Rango is a hamlet with just 12 residents.  This is why a trip to Rango, nestling on the slopes of the Bleggio plain, is like visiting relatives who you haven’t seen for a long time.

After just a few minutes, you already know everyone and it feels like being at home. A warm, welcoming home that you never want to leave. Rango, one of Italy’s most beautiful villages, has that effect on you. A little cluster of houses, huddled together, embellished with large entrances, little passages and wooden racks which, in autumn, are filled with cobs of corn.

Rural life in the Comano Valley

Everywhere you look there are stories of farming life, when the day began at sunrise with the ringing of the church bells. In winter, the men would leave the village to work as knife sharpeners in the big cities on the plains.
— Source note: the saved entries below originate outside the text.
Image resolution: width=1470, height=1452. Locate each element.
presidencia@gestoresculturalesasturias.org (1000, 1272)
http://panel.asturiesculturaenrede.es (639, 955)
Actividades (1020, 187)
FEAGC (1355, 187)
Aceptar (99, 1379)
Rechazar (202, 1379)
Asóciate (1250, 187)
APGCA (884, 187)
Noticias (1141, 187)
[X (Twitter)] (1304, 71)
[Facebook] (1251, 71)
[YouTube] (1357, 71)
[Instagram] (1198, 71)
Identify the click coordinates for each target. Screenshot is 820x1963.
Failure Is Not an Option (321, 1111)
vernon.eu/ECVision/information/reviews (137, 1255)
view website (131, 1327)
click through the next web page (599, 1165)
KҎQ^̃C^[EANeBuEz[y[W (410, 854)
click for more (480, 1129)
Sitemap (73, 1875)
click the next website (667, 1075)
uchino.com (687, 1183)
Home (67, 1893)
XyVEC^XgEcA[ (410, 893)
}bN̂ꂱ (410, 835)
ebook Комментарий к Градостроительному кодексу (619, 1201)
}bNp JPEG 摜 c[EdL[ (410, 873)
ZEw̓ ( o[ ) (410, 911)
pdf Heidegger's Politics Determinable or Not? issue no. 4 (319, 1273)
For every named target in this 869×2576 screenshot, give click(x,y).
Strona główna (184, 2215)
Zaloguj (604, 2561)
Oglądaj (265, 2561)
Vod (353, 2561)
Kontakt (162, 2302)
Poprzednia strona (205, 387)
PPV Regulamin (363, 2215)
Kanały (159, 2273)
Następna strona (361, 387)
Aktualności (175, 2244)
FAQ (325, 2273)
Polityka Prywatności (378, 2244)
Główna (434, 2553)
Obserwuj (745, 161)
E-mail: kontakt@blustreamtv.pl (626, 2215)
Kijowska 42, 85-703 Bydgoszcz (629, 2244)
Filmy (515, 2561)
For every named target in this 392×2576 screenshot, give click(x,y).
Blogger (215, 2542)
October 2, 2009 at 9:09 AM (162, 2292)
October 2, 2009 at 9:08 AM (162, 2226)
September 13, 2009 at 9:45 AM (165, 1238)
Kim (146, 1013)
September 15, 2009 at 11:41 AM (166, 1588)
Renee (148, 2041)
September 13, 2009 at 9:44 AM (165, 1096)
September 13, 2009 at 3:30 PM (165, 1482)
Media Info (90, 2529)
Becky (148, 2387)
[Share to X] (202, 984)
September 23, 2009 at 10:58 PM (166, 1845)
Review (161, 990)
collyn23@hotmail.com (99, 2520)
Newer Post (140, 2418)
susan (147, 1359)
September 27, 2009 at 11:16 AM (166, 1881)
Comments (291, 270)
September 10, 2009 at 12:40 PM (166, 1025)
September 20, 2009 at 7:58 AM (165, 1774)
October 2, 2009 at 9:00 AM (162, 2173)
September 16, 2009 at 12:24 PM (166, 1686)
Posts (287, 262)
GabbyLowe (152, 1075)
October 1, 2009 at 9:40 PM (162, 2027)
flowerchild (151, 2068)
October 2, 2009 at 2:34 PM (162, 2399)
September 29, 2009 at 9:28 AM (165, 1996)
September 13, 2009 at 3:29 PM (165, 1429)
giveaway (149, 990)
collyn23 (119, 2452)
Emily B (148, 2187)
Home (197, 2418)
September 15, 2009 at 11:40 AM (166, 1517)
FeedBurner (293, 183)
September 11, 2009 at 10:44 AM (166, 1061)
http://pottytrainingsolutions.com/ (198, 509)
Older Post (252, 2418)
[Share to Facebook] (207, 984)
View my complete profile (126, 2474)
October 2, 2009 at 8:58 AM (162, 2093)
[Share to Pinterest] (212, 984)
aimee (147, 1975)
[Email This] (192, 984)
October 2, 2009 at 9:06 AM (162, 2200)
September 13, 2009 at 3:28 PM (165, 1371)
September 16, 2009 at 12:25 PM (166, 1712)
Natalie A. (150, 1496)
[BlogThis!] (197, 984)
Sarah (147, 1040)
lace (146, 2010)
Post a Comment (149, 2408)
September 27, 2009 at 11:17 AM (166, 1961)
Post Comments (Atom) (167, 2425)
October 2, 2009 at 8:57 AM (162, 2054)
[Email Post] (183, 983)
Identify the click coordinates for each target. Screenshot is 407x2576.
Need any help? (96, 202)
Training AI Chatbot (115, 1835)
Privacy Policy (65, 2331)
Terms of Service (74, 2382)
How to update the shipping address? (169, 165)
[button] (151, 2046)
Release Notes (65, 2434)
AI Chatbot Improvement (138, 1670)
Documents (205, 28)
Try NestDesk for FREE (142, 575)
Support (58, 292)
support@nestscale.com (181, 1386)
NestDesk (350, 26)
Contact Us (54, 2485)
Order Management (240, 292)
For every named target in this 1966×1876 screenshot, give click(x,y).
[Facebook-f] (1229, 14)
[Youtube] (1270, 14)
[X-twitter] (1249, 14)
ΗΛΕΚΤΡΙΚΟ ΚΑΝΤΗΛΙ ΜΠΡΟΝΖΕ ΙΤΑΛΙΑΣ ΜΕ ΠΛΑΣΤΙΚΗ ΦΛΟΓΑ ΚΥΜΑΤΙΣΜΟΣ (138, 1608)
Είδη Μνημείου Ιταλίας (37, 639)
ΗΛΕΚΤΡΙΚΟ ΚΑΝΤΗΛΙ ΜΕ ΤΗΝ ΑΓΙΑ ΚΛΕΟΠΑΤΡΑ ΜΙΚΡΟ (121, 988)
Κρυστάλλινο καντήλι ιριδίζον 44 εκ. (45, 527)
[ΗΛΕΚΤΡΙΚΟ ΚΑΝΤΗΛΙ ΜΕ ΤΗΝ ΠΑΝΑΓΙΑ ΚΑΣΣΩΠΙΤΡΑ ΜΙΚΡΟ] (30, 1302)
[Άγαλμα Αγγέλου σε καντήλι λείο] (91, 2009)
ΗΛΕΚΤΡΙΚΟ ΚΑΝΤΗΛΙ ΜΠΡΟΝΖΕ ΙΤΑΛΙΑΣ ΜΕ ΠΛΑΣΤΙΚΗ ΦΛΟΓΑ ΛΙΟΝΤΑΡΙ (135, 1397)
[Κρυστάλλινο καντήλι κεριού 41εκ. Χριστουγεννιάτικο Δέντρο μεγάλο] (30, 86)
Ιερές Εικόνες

They would leave in autumn, just after the harvest, and return in spring to begin working in the fields. The women, on the other hand, would stay at home to look after the children the animals. Life was tough. You get an idea of this with the two huge works of art made on walls from hundreds of pieces of wood. One describes the work of a knife sharpener, with the machine used to grind knives.

The other shows a woman collecting water from the fountain in copper pails. Your find them as you wander through the maze of alleyways which weave their way around the houses made from wood and stone and connected by porticoes. These are vaulted spaces where pilgrims would shelter, as well as merchants and shepherds with their flocks in search of food and which now, in winter, are home to the traditional Christmas market.  Rango, Borghi più Belli d'Italia

It was said that wayfarers could cross the village under the porticoes without ever going outside.

Every portico has a name. There is the ‘Portech de la Flor’ which greets you at the top of the big flight of steps as you enter the village. There is the Portech del Diaol where, the story goes, there lived a young girl who was possessed by the devil. 

The Portech dei Carloni leads straight to the main square, with its large, rectangular, granite fountain. It was once a drinking fountain for animals on their way to the pastures but these days it has become a meeting point where people stop and chat.  

The Museum of School

Rango also boasts a small museum of school which features teaching materials and school objects from the first half of the 19th century. Your guide there is Tomaso. It will be like going back in time, even though in Rango time seems to stand still.